* **SELECTED EXCERPT**
Veronica did just that because she's been invaded.
No, for a change, this isn't one of Barack's illegal wars -- Veronica's garden is overflowing with bell peppers. This wasn't the first year she planted them but it was the first year they produced and they won't stop producing. She writes she's using bell peppers "like my aunt Florence used wheat germ, sprinkling it into every dish I can think of."
And she's pretty much thought of everything. She's got soups, she's got grilled, she's got stuffed, she's got stir fry, she's got casseroles, you name it, she's got it.
But while discussing salads in e-mails, it turned out that she's making a regular salad and adding bell peppers to it. That's fine and I'm sure it's a delicious salad but due to not always having tomatoes on hand, she doesn't have salad as often as she'd like.
Bell Pepper Salad
3 bell peppers, cored, seeded and cut into strips
1 medium red onion
1 bunch of fresh parsley chopped
dash of sea salt
dash of pepper
Veronica's got bell peppers of all colors. If you're making this recipe from things you bought at the store or if you have 3 colors of bell peppers growing in your garden, it's nice to vary the kind of bell pepper used (and pretty). But if your garden is producing green bell peppers (that's all we ever planted in our garden bell pepper wise until 1994), you can just use green bell peppersl.
If you're not sure how to cut them, there are numerous ways. I do this little intricate thing because that's how I was taught (and it ends with me slamming it on the counter to knock off the top). However, my second oldest daughter was in the kitchen many years ago fixing something with bell peppers. She sliced near the top to take the top off, she then sliced near the bottom to take the bottom off. Then she got rid of the white insides and seeds and quickly cut it into strips. I was impressed and asked, "Where did you learn to do that?"
Pizza Hut. (Watch, it'll be Pizza Inn. I always get them mixed up. But I think she had a part time job at Pizza Hut.) She had no interest in cooking at all. But her time at Pizza Hut taught her a number of things and if she cooks, she's cooking what she learned there. (She did not want to learn from me. She felt her oldest sister was perfect at everything and she would be shown up at cooking so she found other interests.)

* **WORK REQUEST 1**
List every ingredient given for the salad in the bell pepper post.
* **WORK REQUEST 2**
According to the bell pepper post, why doesn't Veronica have salad as often as she'd like?
* **WORK REQUEST 3**
Do these statements agree with the bell pepper post? (a) This was the first year Veronica planted bell peppers. (b) The daughter who cut the peppers into strips was the second oldest. (c) That daughter was very interested in cooking.
The records after this point come from a different, unrelated source.

* **SUPPLIED INFORMATION**
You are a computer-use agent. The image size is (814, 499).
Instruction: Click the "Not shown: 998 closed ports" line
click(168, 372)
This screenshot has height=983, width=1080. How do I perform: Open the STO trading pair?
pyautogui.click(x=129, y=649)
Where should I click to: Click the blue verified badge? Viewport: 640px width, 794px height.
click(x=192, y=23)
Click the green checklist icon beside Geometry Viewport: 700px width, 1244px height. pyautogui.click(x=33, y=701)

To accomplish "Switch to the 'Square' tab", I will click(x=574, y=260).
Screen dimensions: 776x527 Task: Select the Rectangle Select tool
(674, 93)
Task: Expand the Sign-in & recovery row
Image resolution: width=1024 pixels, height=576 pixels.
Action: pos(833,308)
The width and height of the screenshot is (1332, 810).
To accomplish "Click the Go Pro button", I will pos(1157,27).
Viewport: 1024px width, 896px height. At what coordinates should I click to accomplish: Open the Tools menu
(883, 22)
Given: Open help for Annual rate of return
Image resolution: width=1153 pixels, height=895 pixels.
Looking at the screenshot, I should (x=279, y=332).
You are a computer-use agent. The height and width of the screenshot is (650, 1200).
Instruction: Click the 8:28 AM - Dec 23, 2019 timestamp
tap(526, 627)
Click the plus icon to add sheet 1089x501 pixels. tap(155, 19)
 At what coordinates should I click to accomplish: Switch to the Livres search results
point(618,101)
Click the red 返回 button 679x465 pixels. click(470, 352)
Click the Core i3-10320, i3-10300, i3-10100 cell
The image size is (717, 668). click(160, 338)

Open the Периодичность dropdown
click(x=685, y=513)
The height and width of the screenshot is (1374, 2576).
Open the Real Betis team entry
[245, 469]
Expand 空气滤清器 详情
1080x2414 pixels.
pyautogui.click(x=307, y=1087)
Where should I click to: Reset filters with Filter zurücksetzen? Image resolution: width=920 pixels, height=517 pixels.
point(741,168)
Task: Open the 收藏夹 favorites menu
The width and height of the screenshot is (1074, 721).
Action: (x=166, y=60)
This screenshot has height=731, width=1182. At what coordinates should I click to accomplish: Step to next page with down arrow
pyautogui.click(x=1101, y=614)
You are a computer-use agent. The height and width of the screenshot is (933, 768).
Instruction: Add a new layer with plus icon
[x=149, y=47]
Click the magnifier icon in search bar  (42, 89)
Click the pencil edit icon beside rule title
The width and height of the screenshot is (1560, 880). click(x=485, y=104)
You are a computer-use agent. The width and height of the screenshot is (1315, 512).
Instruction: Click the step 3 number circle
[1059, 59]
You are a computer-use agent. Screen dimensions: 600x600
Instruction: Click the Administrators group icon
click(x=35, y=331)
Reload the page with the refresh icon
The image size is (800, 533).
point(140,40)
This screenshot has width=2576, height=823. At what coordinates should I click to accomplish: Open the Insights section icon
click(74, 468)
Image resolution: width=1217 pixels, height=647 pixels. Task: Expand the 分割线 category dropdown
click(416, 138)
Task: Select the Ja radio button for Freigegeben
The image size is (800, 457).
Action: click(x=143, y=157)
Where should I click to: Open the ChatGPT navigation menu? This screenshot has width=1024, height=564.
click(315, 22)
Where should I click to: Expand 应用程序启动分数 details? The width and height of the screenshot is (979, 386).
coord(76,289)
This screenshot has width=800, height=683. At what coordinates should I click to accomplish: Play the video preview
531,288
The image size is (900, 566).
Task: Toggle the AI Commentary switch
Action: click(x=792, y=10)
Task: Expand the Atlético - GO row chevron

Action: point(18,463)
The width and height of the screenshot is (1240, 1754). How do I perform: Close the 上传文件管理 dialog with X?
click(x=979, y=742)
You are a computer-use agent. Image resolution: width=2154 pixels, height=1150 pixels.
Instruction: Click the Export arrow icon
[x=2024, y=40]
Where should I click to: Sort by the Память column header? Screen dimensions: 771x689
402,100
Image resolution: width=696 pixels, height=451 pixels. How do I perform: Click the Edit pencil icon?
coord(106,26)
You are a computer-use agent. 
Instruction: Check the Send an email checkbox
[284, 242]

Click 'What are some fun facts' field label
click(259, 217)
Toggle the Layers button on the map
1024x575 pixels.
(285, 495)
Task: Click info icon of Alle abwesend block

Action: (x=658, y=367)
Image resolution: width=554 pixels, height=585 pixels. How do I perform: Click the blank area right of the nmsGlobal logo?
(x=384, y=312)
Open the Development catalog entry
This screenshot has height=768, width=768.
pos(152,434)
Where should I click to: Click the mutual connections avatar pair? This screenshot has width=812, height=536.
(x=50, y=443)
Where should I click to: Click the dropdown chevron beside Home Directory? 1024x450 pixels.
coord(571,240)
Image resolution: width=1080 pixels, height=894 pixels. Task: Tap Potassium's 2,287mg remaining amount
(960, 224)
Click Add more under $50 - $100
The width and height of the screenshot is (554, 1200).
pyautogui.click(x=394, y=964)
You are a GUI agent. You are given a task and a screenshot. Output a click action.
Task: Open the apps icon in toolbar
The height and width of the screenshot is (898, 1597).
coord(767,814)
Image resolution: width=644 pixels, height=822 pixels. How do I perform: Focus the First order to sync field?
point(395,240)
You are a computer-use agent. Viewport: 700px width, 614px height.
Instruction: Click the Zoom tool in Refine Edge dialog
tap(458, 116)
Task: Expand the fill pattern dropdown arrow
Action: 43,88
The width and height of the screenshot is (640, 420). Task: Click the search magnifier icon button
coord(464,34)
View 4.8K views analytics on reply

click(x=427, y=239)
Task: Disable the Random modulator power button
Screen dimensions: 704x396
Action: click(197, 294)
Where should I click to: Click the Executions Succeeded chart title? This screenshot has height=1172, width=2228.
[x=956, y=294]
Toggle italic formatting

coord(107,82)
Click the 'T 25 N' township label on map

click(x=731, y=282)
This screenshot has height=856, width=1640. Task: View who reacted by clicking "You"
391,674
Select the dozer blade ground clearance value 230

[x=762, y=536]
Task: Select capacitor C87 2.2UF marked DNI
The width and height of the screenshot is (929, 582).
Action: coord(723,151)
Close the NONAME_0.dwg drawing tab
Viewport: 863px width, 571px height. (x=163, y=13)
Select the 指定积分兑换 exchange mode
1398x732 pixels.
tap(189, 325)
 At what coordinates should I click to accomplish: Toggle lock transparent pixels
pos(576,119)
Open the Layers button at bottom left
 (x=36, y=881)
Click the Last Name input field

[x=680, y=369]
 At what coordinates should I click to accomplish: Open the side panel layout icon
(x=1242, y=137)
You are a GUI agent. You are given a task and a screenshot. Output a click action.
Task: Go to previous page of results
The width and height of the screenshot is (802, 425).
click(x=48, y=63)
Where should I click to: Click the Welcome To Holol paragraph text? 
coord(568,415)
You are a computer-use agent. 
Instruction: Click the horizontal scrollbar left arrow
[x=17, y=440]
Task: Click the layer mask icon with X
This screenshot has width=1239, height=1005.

* **EXERCISE OUTPUT 1**
3 bell peppers, cored, seeded and cut into strips; 1 medium red onion; 1 bunch of fresh parsley chopped; dash of sea salt; dash of pepper

* **EXERCISE OUTPUT 2**
She makes a regular salad and adds bell peppers to it, but she doesn't always have tomatoes on hand.

* **EXERCISE OUTPUT 3**
(a) No: "This wasn't the first year she planted them but it was the first year they produced"
(b) Yes: "my second oldest daughter was in the kitchen many years ago fixing something with bell peppers"
(c) No: "She had no interest in cooking at all."